Page MenuHomePhabricator

Search problem in ml.wikipedia.org (malayalam)
Closed, ResolvedPublic

Description

Author: sadik.khalid

Description:
When searching for an article in ml.wikipedia.org the result is not related to search text entered.

Search text: കൊറിയ
Wiki search result is: http://ml.wikipedia.org/wiki/%E0%B4%AA%E0%B5%8D%E0%B4%B0%E0%B4%A4%E0%B5%8D%E0%B4%AF%E0%B5%87%E0%B4%95%E0%B4%82:Search?ns0=1&ns100=1&search=%E0%B4%95%E0%B5%8A%E0%B4%B1%E0%B4%BF%E0%B4%AF&
(http://ml.wikipedia.org/wiki/പ്രത്യേകം:Search?ns0=1&search=കൊറിയ&fulltext=Search)

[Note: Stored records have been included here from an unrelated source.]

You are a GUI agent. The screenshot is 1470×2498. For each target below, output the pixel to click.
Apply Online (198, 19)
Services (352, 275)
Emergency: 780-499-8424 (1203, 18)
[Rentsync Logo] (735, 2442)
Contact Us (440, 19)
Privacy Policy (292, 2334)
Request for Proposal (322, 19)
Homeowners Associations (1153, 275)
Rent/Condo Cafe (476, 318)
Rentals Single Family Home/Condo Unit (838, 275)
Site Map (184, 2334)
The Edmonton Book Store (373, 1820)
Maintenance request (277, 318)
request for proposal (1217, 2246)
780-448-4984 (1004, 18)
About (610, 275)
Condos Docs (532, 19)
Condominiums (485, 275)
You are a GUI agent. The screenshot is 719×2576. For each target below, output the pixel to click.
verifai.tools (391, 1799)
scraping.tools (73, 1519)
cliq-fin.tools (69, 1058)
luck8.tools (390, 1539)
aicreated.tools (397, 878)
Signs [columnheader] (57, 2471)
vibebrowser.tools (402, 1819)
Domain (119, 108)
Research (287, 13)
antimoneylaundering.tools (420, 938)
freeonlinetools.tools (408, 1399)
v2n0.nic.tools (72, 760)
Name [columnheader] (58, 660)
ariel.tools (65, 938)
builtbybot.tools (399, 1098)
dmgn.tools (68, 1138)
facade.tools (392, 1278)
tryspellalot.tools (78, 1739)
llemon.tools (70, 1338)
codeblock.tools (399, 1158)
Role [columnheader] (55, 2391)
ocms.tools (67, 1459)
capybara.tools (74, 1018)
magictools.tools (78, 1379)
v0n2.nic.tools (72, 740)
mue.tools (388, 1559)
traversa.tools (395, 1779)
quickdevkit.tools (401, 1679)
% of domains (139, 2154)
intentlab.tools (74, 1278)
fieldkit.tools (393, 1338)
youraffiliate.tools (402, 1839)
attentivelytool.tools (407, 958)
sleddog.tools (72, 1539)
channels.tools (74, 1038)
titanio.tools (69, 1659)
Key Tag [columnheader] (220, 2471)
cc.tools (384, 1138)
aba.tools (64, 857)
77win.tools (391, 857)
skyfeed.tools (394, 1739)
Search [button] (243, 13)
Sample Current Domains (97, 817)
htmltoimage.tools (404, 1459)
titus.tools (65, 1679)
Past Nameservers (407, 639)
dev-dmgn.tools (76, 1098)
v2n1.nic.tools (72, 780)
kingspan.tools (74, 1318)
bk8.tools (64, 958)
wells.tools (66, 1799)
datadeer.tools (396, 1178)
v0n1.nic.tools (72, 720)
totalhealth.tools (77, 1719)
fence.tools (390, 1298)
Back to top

Google search result is:http://www.google.com.qa/search?hl=en&q=site%3Aml.wikipedia.org+%E0%B4%95%E0%B5%8A%E0%B4%B1%E0%B4%BF%E0%B4%AF&btnG=Google+Search&meta=
(http://www.google.com.qa/search?hl=en&q=site%3Aml.wikipedia.org+കൊറിയ&btnG=Google+Search&meta=)

Google search result is more perfect and Wiki search result don't have any connection with search query.

I think this bug is not only in ml.wikipedia.org. See this link http://de.wikipedia.org/wiki/Spezial:Suche

Please do the needful

Thank you


Version: unspecified
Severity: normal
URL: http://ml.wikipedia.org

Details

Reference
bz11021

Event Timeline

bzimport raised the priority of this task from to Medium.Nov 21 2014, 9:52 PM
bzimport set Reference to bz11021.
bzimport added a subscriber: Unknown Object (MLST).

Wikimedia wikis uses Lucene Search 2.0 -> moving this bug to the extensions.

We require a list box containing google,yahoo etc.. such as in enwiki

rainman wrote:

The main problem should be fixed in r25052. However, it will take a while for software to be updated.

Another issue I would like some feedbak on is that we still use a rather aggressive removal of all combining characters. Try searching for "കൊറിയ" (with quotes), the vowels are stripped, and it ends up something like "കറയ", I wonder if this will produce serious ambiguities?

For the additional search boxes, consult [[MediaWiki:Common.js]] on your favorite wiki.

jacob.jose wrote:

To answer your query:

Another issue I would like some feedbak on is that we still use a rather

aggressive removal of all combining characters. Try searching for
"കൊറിയ" (with quotes), the vowels are stripped, and it ends up
something like "കറയ", I wonder if this will produce serious ambiguities?

The word "കറയ" is significantly different in meaning compared to "കൊറിയ" (has no similarity at all) and hence could potentially generate serious ambiguities.

shijualex wrote:

If we search a word (for example, കൊറിയ) after placing it inside the quotes, (i.e "കൊറിയ") then the result is almost perfect.

jacob.jose wrote:

If we search a word (for example, കൊറിയ) after placing it inside the

quotes, (i.e "കൊറിയ") then the result is almost perfect.

Agreed with Shiju's above observation. However one new problem is that the behaviour of “കൊറിയ” is not equal to "കൊറിയ", but is equivalent to when searching with കൊറിയ. Quite unfortunately, if we type <Quote>കൊറിയ<Quote> in Mozhi 1.1 (used for transliteration for Malayalam), it gives the quotes used with:“കൊറിയ” and not the ones used with "കൊറിയ"

[Merging "MediaWiki extensions/Lucene Search" into "Wikimedia/lucene-search2", see bug 46542. You can filter bugmail for: search-component-merge-20130326 ]